Problem description:
What do the entries below say? Restate them word for word.

((

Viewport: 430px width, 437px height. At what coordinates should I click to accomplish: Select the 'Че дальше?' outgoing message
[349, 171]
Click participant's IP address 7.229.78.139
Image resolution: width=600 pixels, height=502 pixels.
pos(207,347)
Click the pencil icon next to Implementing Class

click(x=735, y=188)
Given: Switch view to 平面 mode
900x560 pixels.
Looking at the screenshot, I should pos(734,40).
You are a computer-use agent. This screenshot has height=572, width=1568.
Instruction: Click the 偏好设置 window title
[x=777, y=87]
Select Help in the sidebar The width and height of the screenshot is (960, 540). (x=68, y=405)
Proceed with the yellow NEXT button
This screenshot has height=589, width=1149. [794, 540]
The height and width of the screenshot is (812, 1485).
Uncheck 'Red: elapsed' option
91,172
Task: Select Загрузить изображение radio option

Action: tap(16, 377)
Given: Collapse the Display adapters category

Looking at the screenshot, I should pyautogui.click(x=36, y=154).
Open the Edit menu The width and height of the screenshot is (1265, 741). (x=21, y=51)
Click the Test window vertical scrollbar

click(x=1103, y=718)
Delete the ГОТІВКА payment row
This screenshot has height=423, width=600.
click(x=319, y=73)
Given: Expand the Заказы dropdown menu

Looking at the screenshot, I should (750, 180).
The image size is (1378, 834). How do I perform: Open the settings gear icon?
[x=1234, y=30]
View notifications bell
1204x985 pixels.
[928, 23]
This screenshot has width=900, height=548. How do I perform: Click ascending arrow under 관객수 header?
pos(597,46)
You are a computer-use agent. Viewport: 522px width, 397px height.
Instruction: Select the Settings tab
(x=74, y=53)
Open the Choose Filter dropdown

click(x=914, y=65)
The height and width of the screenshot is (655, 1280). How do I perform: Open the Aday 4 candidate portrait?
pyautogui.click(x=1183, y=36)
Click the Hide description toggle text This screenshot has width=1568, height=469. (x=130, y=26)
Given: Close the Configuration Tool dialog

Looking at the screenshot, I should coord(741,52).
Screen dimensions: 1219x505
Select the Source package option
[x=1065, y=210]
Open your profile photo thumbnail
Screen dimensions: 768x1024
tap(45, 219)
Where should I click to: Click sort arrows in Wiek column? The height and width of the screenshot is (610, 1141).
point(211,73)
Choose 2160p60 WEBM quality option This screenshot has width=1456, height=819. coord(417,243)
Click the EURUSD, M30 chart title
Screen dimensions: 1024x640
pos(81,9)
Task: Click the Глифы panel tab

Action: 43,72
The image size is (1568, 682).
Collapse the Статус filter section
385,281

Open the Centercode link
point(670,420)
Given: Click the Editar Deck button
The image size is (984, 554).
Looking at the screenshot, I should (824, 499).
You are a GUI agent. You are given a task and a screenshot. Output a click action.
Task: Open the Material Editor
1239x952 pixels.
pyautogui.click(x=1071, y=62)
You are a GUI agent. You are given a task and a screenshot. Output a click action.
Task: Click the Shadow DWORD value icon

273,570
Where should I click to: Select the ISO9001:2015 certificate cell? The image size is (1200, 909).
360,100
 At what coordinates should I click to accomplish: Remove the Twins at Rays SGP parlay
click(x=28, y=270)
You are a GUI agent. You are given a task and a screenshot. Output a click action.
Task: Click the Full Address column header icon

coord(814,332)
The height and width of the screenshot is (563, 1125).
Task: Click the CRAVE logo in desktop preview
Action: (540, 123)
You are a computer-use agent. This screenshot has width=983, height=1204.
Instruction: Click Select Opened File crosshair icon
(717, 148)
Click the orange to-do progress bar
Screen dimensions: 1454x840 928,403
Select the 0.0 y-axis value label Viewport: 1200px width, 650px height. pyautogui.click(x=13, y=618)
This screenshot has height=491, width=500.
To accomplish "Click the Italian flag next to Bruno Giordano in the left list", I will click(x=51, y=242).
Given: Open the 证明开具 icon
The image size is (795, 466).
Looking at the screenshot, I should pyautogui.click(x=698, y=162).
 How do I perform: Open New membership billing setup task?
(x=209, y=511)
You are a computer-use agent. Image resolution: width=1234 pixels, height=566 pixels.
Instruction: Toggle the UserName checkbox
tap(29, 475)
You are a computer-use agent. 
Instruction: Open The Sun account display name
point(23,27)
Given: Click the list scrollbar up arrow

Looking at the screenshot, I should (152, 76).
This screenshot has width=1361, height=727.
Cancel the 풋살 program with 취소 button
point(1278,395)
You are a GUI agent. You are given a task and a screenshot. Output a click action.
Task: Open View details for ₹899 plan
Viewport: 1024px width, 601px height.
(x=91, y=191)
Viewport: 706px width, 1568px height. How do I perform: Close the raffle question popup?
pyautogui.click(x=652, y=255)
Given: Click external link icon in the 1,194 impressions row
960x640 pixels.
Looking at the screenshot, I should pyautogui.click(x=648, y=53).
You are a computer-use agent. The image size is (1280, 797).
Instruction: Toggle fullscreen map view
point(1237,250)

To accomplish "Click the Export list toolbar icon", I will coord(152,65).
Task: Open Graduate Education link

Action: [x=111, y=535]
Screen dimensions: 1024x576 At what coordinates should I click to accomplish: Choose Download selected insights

))

Result for this task:
Viewport: 430px width, 437px height. At what coordinates should I click to accomplish: Select the 'Че дальше?' outgoing message
[349, 171]
Click participant's IP address 7.229.78.139
Image resolution: width=600 pixels, height=502 pixels.
pos(207,347)
Click the pencil icon next to Implementing Class

click(x=735, y=188)
Given: Switch view to 平面 mode
900x560 pixels.
Looking at the screenshot, I should pos(734,40).
You are a computer-use agent. This screenshot has height=572, width=1568.
Instruction: Click the 偏好设置 window title
[x=777, y=87]
Select Help in the sidebar The width and height of the screenshot is (960, 540). (x=68, y=405)
Proceed with the yellow NEXT button
This screenshot has height=589, width=1149. [794, 540]
The height and width of the screenshot is (812, 1485).
Uncheck 'Red: elapsed' option
91,172
Task: Select Загрузить изображение radio option

Action: tap(16, 377)
Given: Collapse the Display adapters category

Looking at the screenshot, I should pyautogui.click(x=36, y=154).
Open the Edit menu The width and height of the screenshot is (1265, 741). (x=21, y=51)
Click the Test window vertical scrollbar

click(x=1103, y=718)
Delete the ГОТІВКА payment row
This screenshot has height=423, width=600.
click(x=319, y=73)
Given: Expand the Заказы dropdown menu

Looking at the screenshot, I should (750, 180).
The image size is (1378, 834). How do I perform: Open the settings gear icon?
[x=1234, y=30]
View notifications bell
1204x985 pixels.
[928, 23]
This screenshot has width=900, height=548. How do I perform: Click ascending arrow under 관객수 header?
pos(597,46)
You are a computer-use agent. Viewport: 522px width, 397px height.
Instruction: Select the Settings tab
(x=74, y=53)
Open the Choose Filter dropdown

click(x=914, y=65)
The height and width of the screenshot is (655, 1280). How do I perform: Open the Aday 4 candidate portrait?
pyautogui.click(x=1183, y=36)
Click the Hide description toggle text This screenshot has width=1568, height=469. (x=130, y=26)
Given: Close the Configuration Tool dialog

Looking at the screenshot, I should coord(741,52).
Screen dimensions: 1219x505
Select the Source package option
[x=1065, y=210]
Open your profile photo thumbnail
Screen dimensions: 768x1024
tap(45, 219)
Where should I click to: Click sort arrows in Wiek column? The height and width of the screenshot is (610, 1141).
point(211,73)
Choose 2160p60 WEBM quality option This screenshot has width=1456, height=819. coord(417,243)
Click the EURUSD, M30 chart title
Screen dimensions: 1024x640
pos(81,9)
Task: Click the Глифы panel tab

Action: 43,72
The image size is (1568, 682).
Collapse the Статус filter section
385,281

Open the Centercode link
point(670,420)
Given: Click the Editar Deck button
The image size is (984, 554).
Looking at the screenshot, I should (824, 499).
You are a GUI agent. You are given a task and a screenshot. Output a click action.
Task: Open the Material Editor
1239x952 pixels.
pyautogui.click(x=1071, y=62)
You are a GUI agent. You are given a task and a screenshot. Output a click action.
Task: Click the Shadow DWORD value icon

273,570
Where should I click to: Select the ISO9001:2015 certificate cell? The image size is (1200, 909).
360,100
 At what coordinates should I click to accomplish: Remove the Twins at Rays SGP parlay
click(x=28, y=270)
You are a GUI agent. You are given a task and a screenshot. Output a click action.
Task: Click the Full Address column header icon

coord(814,332)
The height and width of the screenshot is (563, 1125).
Task: Click the CRAVE logo in desktop preview
Action: (540, 123)
You are a computer-use agent. This screenshot has width=983, height=1204.
Instruction: Click Select Opened File crosshair icon
(717, 148)
Click the orange to-do progress bar
Screen dimensions: 1454x840 928,403
Select the 0.0 y-axis value label Viewport: 1200px width, 650px height. pyautogui.click(x=13, y=618)
This screenshot has height=491, width=500.
To accomplish "Click the Italian flag next to Bruno Giordano in the left list", I will click(x=51, y=242).
Given: Open the 证明开具 icon
The image size is (795, 466).
Looking at the screenshot, I should pyautogui.click(x=698, y=162).
 How do I perform: Open New membership billing setup task?
(x=209, y=511)
You are a computer-use agent. Image resolution: width=1234 pixels, height=566 pixels.
Instruction: Toggle the UserName checkbox
tap(29, 475)
You are a computer-use agent. 
Instruction: Open The Sun account display name
point(23,27)
Given: Click the list scrollbar up arrow

Looking at the screenshot, I should (152, 76).
This screenshot has width=1361, height=727.
Cancel the 풋살 program with 취소 button
point(1278,395)
You are a GUI agent. You are given a task and a screenshot. Output a click action.
Task: Open View details for ₹899 plan
Viewport: 1024px width, 601px height.
(x=91, y=191)
Viewport: 706px width, 1568px height. How do I perform: Close the raffle question popup?
pyautogui.click(x=652, y=255)
Given: Click external link icon in the 1,194 impressions row
960x640 pixels.
Looking at the screenshot, I should pyautogui.click(x=648, y=53).
You are a computer-use agent. The image size is (1280, 797).
Instruction: Toggle fullscreen map view
point(1237,250)

To accomplish "Click the Export list toolbar icon", I will coord(152,65).
Task: Open Graduate Education link

Action: [x=111, y=535]
Screen dimensions: 1024x576 At what coordinates should I click to accomplish: Choose Download selected insights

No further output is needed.